Despite the above cause for error, the overall error estimates are acceptably low. One should bear in mind that the error in heat transfer coefficient differences between the trial and validation cases affects only one link of the heat transfer pathway. The other links such as the spreading resistance, contact resistance at the interfaces and all other conduction resistances in the system are all independent of power distribution and hence do not introduce any error to the prediction.
Figure 5: Comparison between temprature map estimated from equation 2 (top) and CFD results from ANSYS Icepak (bottom)

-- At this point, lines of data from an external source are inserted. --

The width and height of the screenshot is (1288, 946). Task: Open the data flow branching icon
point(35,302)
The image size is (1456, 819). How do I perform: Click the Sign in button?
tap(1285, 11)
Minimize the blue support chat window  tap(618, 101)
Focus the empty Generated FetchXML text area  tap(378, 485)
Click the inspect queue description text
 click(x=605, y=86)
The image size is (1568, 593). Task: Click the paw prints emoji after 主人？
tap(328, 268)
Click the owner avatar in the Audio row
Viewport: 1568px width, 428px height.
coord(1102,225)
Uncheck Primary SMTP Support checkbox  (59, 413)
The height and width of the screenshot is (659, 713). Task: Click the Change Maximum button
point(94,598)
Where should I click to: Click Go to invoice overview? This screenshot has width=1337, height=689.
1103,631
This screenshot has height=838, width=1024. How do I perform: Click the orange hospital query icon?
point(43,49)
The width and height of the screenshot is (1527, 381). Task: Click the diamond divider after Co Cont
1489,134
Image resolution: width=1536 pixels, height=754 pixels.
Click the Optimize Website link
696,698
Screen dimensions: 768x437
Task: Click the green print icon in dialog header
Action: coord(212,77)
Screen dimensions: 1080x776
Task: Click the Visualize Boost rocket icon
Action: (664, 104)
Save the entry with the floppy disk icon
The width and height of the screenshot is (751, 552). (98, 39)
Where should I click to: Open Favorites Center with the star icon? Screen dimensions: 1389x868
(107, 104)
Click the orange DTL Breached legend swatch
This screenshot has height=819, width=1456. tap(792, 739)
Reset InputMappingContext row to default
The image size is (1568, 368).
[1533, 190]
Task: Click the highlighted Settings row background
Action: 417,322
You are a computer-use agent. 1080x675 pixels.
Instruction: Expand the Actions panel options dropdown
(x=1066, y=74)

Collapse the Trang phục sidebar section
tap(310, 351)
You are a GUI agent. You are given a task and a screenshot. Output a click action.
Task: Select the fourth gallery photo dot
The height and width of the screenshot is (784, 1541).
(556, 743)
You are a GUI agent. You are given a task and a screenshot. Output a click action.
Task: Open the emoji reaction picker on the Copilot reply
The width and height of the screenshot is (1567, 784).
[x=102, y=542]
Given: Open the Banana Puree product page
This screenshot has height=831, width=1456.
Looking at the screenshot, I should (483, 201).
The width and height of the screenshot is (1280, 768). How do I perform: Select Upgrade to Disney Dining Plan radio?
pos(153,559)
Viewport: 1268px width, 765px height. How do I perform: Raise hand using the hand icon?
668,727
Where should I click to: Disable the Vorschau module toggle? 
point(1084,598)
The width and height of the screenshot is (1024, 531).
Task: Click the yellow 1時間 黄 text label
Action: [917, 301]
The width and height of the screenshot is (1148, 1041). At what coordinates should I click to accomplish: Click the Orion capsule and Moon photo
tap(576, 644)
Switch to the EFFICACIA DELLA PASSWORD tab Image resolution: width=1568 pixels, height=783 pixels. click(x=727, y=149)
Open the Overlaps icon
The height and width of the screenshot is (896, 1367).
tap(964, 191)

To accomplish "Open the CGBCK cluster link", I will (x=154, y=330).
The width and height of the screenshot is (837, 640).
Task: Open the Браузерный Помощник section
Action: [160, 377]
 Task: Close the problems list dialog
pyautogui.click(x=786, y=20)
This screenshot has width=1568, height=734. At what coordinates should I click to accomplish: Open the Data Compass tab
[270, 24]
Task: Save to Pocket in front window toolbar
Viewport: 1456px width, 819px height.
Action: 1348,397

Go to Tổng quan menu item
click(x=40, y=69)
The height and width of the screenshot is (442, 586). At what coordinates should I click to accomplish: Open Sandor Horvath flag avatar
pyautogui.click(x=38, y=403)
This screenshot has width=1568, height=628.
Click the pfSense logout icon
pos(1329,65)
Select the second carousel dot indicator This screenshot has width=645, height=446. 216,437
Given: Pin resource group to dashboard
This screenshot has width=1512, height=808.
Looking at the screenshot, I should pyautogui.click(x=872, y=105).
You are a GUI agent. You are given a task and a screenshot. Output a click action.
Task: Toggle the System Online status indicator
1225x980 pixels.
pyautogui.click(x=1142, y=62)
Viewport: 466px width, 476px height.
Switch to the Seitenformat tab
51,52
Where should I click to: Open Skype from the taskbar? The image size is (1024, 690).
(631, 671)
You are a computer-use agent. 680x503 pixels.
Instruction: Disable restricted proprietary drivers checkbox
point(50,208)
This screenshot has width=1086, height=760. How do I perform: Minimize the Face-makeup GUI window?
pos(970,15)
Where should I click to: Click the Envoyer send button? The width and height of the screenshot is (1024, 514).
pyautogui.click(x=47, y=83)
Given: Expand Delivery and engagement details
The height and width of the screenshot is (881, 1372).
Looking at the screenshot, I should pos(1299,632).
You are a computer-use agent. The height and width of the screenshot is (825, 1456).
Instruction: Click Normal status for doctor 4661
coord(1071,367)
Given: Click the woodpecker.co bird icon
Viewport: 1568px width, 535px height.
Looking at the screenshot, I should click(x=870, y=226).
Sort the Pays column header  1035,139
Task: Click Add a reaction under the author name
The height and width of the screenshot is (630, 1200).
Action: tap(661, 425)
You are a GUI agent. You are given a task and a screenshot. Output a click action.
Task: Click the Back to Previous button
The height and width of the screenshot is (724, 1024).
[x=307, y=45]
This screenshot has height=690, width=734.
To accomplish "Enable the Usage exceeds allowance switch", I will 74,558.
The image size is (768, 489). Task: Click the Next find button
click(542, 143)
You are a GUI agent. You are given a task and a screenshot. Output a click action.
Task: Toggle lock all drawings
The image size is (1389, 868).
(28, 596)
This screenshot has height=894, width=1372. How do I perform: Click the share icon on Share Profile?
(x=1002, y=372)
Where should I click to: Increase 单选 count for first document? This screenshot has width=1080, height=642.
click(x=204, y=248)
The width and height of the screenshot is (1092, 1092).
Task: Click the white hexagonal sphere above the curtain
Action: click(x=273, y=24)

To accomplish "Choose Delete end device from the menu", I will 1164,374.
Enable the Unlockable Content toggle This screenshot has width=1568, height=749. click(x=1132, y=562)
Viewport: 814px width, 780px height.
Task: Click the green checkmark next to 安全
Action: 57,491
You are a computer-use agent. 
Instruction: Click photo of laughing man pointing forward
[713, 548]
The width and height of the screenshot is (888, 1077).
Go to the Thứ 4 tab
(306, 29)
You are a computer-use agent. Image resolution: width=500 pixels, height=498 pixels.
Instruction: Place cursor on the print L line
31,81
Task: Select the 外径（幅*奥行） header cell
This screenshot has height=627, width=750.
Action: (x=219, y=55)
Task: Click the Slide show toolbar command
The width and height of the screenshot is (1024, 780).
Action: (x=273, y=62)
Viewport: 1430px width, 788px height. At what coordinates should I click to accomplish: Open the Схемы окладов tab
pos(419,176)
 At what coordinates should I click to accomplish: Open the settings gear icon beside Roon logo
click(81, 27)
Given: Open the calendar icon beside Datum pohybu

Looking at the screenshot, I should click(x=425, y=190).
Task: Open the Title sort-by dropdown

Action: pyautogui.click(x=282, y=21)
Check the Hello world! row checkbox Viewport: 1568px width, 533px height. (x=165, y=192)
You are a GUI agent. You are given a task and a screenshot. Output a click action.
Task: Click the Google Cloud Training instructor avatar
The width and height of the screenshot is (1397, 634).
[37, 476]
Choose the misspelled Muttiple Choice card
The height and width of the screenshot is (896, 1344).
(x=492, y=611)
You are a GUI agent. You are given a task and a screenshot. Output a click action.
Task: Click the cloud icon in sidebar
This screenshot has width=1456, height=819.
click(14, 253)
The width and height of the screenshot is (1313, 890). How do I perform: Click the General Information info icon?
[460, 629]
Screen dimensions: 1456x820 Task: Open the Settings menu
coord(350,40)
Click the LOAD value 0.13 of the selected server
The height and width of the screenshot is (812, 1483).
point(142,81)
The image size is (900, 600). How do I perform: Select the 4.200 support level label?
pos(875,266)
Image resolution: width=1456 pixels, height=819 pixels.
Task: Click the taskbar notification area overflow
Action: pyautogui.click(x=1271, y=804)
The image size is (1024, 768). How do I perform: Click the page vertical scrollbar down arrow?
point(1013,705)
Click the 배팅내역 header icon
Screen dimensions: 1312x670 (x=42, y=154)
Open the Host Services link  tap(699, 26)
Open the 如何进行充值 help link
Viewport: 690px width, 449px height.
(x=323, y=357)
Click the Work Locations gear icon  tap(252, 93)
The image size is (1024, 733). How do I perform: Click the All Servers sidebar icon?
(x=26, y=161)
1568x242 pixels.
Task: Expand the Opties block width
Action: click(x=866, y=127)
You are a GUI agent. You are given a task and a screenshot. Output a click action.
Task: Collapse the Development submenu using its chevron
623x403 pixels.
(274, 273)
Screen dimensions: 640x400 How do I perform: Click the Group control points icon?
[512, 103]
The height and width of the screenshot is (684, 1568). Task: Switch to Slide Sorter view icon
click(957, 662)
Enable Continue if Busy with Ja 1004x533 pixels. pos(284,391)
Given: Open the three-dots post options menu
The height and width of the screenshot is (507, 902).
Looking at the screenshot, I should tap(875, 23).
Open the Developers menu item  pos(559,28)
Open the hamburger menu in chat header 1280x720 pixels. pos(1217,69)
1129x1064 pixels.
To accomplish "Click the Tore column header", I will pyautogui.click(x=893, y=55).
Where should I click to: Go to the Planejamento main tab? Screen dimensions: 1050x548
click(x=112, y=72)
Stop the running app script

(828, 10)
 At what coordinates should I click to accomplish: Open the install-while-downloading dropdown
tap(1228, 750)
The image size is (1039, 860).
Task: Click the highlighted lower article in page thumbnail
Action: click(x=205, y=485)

5. Figure 6: Percentage difference between estimation and Icepak simulation prediction for the 100 sources.
Summary & Conclusions
A methodology for effectively deploying thermally aware chip design was proposed. The methodology involves one time pre-characterization followed by several temperature estimations at the chip design stage using a computer program written to implement the linear superposition based approach. Scripts were also written to automate the characterization workflow in ANSYS Icepak software. The automation helps make an otherwise tedious process practical for organization wide deployment.
The temperature estimation for a typical forced convection cooled scenario was compared with the full fledged CFD simulation of the same power map. The comparison yielded less than 1% difference in temperature estimations. The trend of differences, however pointed to systematic uncertainties due to non-linearities in forced convection heat transfer coefficient caused by the dependence of thermal boundary layer growth to chip surface heat distribution.
References
[1] D. Brooks, V. Tiwari, and M. Martonosi. Wattch: a Framework for Architectural-Level Power Analysis and Optimizations, International Symposium on Computer Architecture, Jun 2000
[2] K. Skadron, M. R. Stan, W. Huang, S. Velusamy, K. Sankaranarayanan, and D. Tarjan. Temperature-Aware Microarchitecture, Proceedings of the 30th Annual International Symposium on Computer Architecture, Jun 2003.
[3] S. Wilton and N. Jouppi. CACTI: An Enhanced Cache
Access and Cycle Time Model. IEEE Journal on Solid-State
Circuits, May 1996.
[4] H.F. Hamann, J. Lacey, A. Weger, and J. Wakil. Spatially- resolved imaging of microprocessor power (SIMP): hotspots in microprocessors. In Thermal and thermomechanical Phenomena in Electronics Systems, 2006, pages 121–125. IEEE Computer Society, May 2006.
[5] An Analytical Temperature Prediction Method for a Chip Power Map, Sikka, K. 21st IEEE SemiTherm Symposium, 2005.
[6] Linear Superposition Speeds Thermal Modeling (Part I), Stout, R., Power Electronics Technology, January 2007.
[7] Linear Superposition Speeds Thermal Modeling (Part II), Stout, R., Power Electronics Technology, February 2007.